Nur sollten wir uns im klaren sein, dass es zB auch nichts nützt ein paar Polizisten an die Grenzen zu stellen, und den Menschen aus südlichen Ländern den Zutritt zu verweigern. Denn fast alle Völkerwanderungen der Menschheit haben etwas mit dem Klimawandel zu tun. Da sind die paar Kriegsflüchtlinge oder Asylsuchenden noch nicht einmal ein Vorgeschmack dessen, was in 50-80 Jahren passiert
Fakt ist, dass wir vermehrt Extremwetterlagen haben werden. Und da sind plötzliches Hochwasser oder extrem heiße Sommermonate nicht das einzige Problem.

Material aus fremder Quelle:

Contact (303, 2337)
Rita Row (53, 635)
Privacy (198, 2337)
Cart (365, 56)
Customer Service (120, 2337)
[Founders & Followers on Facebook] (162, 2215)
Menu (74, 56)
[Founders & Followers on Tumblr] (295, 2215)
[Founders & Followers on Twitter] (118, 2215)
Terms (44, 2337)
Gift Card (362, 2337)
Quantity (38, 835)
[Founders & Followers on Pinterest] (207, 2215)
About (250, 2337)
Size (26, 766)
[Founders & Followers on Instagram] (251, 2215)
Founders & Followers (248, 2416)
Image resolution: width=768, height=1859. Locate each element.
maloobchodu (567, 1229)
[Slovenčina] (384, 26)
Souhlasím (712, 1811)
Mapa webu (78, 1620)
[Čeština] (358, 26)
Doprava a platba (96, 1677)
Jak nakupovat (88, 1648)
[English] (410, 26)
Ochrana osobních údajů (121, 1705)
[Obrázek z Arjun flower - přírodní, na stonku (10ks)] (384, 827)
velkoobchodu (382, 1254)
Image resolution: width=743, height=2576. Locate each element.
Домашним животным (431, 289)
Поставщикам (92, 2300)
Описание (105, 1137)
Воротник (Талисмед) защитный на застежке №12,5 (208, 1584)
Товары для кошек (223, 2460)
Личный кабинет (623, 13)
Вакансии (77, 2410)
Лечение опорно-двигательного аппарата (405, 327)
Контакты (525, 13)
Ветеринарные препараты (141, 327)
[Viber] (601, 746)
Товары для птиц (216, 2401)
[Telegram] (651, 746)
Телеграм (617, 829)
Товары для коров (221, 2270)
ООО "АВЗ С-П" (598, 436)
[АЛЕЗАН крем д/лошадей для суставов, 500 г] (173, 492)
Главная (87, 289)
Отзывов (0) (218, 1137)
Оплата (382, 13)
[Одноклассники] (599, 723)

Und auch diese Worte sind keine Panikmache. Panik hat derjenige, welcher etwas nicht verstehen kann oder verstehen will. Wenn man die Veränderungen des Klimawandels akzeptiert, dann gibt es keinen Grund zur Panik, sondern nur zum Handeln.
Panik können wir dann bekommen, wenn sich Wissenschafts-Feindlichkeit durchsetzt und wir dadurch blind ins Verderben laufen.
Gruß
Olaf
P.S.: Und ohne Wissenschaft und Forschung hätte ich das jetzt gar nicht in ein Smartphone tippen können. Genauso wenig, wie alle diese YouTube und Tiktok Studierten mit Dummer cum Laber Abschluss, welche jeden Tag aufs Neue den gleichen Stuss verbreiten.